Nepal is considering shifting the Everest Base Camp in view of the danger of melting glaciers

The Nepal government is considering relocating the base camp of Mount Everest as global warming and human activity is making the current location unsafe, a senior official said here on Friday.

Surya Prasad Upadhyay, director of Nepal’s tourism department, said the current base camp, located at an altitude of 5,364 meters on the Khumbu glacier, where more than 1,500 people gather every climbing season, is increasingly thin due to the effects of global warming. The glacier is becoming unsafe. Told.

He said during an informal meeting of the department, officials discussed relocating the base camp of Mount Everest, the world’s highest peak, from its present location.

However, no decision has been taken in this regard yet and the new location has not been identified, he said.

Upadhyay said the matter had come up during an informal discussion during a meeting of the department and a decision has not been taken yet.

Periodic research has warned that glaciers close to the summit of Everest are thinning at an alarming rate.

Himalayan glaciers contribute significantly to water resources for millions of people in South Asia.

In February, researchers in Nepal warned that the highest glacier on top of Mount Everest could disappear by the middle of this century as the 2,000-year-old ice cap on the world’s tallest mountain is thinning at an alarming rate.

The International Center for Integrated Mountain Development (ICIMOD), citing a latest research report here, said that since the late 1990s, there has been a lot of snowfall on Everest.

ICIMOD said the Everest Expedition, the most comprehensive scientific expedition to Everest, conducted trailblazing research on glaciers and the alpine environment. A recent article published in the journal Nature Portfolio reports that the ice on Everest is thinning at an alarming rate.

It has been estimated that the ice in the South Kol Glacier, located at an altitude of 8,020 meters, is thinning at a rate of about two meters per year, the report said.

In December 2002, China and Nepal announced that the world’s tallest peak was now 86 cm tall when they re-measured Mount Everest at 8,848.86 m, six decades after India conducted the previous measurement in 1954.

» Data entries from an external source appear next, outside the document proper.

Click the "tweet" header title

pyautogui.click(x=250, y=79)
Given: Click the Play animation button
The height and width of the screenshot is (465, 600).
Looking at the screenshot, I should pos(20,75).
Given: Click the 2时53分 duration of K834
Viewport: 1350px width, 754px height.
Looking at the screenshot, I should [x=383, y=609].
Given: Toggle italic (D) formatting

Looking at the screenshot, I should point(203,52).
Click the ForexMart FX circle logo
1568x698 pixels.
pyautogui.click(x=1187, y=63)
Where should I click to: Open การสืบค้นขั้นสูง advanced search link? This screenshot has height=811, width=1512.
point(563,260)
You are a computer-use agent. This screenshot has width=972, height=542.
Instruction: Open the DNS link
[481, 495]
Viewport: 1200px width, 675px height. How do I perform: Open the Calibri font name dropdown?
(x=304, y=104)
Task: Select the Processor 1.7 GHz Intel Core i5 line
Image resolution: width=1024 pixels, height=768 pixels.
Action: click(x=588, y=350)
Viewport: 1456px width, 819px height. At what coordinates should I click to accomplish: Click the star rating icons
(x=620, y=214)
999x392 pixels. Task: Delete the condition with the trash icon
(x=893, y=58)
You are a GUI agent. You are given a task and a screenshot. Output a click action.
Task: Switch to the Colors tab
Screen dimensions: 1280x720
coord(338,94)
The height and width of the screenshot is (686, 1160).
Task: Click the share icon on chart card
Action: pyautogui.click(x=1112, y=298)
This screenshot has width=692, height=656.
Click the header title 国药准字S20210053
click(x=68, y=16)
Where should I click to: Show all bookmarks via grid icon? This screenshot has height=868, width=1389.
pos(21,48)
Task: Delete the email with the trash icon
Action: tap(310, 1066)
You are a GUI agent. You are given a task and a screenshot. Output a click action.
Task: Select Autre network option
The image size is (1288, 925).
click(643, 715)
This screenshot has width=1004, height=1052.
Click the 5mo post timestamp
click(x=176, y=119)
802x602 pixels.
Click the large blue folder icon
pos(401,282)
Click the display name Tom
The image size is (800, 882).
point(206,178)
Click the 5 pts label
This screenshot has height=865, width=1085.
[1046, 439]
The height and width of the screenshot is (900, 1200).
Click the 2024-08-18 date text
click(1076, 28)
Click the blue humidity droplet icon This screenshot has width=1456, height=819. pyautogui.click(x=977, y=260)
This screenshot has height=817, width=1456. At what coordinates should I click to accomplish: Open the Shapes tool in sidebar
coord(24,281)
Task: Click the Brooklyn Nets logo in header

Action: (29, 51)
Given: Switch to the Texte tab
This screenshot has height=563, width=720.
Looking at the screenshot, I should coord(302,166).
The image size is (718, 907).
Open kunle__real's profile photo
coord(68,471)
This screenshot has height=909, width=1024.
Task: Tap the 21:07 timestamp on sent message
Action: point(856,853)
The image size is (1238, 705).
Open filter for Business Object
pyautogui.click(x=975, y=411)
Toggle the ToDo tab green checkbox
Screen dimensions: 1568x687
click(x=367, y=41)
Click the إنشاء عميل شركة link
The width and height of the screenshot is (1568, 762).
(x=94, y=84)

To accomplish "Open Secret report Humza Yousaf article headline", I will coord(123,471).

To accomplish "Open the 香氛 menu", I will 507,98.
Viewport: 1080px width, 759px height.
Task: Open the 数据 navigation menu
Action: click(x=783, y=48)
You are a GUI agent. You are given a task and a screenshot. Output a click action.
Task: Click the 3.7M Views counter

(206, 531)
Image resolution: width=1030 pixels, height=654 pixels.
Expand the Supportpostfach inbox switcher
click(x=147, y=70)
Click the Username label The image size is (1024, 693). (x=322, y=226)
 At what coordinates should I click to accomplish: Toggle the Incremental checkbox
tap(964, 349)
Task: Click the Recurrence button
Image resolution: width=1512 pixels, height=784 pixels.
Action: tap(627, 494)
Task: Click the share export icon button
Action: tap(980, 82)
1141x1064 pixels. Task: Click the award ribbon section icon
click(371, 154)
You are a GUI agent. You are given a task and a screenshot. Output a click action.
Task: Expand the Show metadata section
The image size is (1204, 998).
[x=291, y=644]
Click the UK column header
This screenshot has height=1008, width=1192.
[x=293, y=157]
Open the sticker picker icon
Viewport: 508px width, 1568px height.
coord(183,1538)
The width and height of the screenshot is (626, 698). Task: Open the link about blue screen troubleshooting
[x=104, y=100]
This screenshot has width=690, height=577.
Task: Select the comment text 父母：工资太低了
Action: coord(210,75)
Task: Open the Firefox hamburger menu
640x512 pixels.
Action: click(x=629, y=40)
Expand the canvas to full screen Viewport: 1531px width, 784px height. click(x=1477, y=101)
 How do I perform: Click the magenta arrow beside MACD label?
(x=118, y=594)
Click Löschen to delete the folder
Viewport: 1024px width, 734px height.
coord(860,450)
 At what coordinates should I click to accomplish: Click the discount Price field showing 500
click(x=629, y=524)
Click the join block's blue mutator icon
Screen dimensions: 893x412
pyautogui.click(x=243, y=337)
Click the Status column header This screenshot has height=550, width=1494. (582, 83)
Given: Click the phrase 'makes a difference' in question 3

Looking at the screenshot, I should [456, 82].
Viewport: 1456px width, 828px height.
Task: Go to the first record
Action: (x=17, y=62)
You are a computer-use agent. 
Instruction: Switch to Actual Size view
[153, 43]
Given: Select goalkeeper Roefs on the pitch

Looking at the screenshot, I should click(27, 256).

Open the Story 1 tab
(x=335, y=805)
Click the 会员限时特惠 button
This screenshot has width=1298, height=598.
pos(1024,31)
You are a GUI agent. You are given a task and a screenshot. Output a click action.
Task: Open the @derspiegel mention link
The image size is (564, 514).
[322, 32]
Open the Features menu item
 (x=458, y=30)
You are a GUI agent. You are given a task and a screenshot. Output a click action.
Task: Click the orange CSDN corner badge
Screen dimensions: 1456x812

The revised height of Mount Everest ended a decades-long dispute between the two neighbors over the height of the world’s tallest mountain, which straddles their shared range.

The exact height of Mount Everest has been disputed ever since a group of British surveyors in India announced the height of Peak XV to be 8,778 meters in 1847.

Mount Everest stands on the border of China and Nepal and is climbed by climbers from both sides.

Mount Everest is known as Sagarmatha in Nepal while in China it is called Mount Komolangma, the Tibetan name for the highest peak in the world.